In the present study, quantitative assessment using an ADC cutoff value of 1.43 × 10−3 mm2/s has proved to be of similar accuracy as the visual qualitative assessment by DW-MRI (90%), but with higher sensitivity and NPV. This slightly disagrees with the recent series by Jajodia et al. [6] which reported a slight difference in the diagnostic power between ADC measurement and visual assessment by DW-MRI, in favour of the latter. Yet, this difference might have not been demonstrated in the current study due to the relatively limited number of patients.

Fellow research groups had postulated different ADC cutoff values in order to differentiate recurrent/residual malignant lesions from post-treatment benign changes in the head and neck, with different accuracies. Desouky and colleagues [7] demonstrated 100% sensitivity and 74% specificity when using an ADC cutoff value of 0.96 × 10−3 mm2/s for differentiating recurrent squamous cell carcinomas from post-treatment changes in the region of the larynx only. Other authors, however, proposed slightly higher ADC cutoff values. For example, Vaid et al. [8] attained 90.13% sensitivity and 82.5% specificity when using a cutoff value of 1.2 × 10−3 mm2/s to differentiate between a variety of post-treatment lesions at different sites in the head and neck in a heterogeneous group of patients as regards the histopathology of their primary cancers. Similarly, an ADC value of 1.3 × 10−3 mm2/s contributed to the best results when it was used as a cutoff value by Razek et al. [9] (84% sensitivity/90% specificity) and Jajodia et al. [6] (94% sensitivity/83.3% specificity).

→ ASSIGNED TASK 1: In the excerpt on ADC cutoff values, what sensitivity and specificity did Desouky and colleagues report?
→ ASSIGNED TASK 2: List every distinct ADC cutoff value mentioned in the excerpt on ADC cutoff values.

→ RAW DATA:
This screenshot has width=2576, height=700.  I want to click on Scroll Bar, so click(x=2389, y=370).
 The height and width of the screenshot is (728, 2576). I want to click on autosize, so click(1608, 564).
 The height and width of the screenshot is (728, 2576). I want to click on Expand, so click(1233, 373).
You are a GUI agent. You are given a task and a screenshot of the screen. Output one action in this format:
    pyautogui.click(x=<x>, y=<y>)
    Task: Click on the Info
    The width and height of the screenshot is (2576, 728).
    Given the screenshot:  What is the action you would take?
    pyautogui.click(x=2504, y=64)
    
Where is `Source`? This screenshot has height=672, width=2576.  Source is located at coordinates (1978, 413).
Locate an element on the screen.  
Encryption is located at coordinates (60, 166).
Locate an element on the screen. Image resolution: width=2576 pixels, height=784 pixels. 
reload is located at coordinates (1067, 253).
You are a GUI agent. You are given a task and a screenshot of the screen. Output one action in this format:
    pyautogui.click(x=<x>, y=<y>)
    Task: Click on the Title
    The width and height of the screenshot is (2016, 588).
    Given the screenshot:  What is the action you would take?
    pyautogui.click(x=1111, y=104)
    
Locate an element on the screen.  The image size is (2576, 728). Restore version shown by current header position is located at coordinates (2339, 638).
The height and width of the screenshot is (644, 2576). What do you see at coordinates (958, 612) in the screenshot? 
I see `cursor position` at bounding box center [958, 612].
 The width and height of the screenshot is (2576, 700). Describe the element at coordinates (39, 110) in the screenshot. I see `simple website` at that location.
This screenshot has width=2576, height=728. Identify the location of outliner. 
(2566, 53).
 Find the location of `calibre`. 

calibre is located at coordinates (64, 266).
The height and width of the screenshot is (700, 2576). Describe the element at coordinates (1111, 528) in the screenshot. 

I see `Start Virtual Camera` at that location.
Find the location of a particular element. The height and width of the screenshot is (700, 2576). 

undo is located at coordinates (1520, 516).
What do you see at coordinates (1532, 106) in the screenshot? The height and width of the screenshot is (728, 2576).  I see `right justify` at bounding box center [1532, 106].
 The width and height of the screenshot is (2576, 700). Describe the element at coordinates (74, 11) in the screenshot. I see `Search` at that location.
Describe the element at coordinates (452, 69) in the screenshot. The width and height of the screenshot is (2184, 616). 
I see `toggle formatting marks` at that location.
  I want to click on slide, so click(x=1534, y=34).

→ OUTPUT 1: 100% sensitivity and 74% specificity

→ OUTPUT 2:
1.43 × 10−3 mm2/s
0.96 × 10−3 mm2/s
1.2 × 10−3 mm2/s
1.3 × 10−3 mm2/s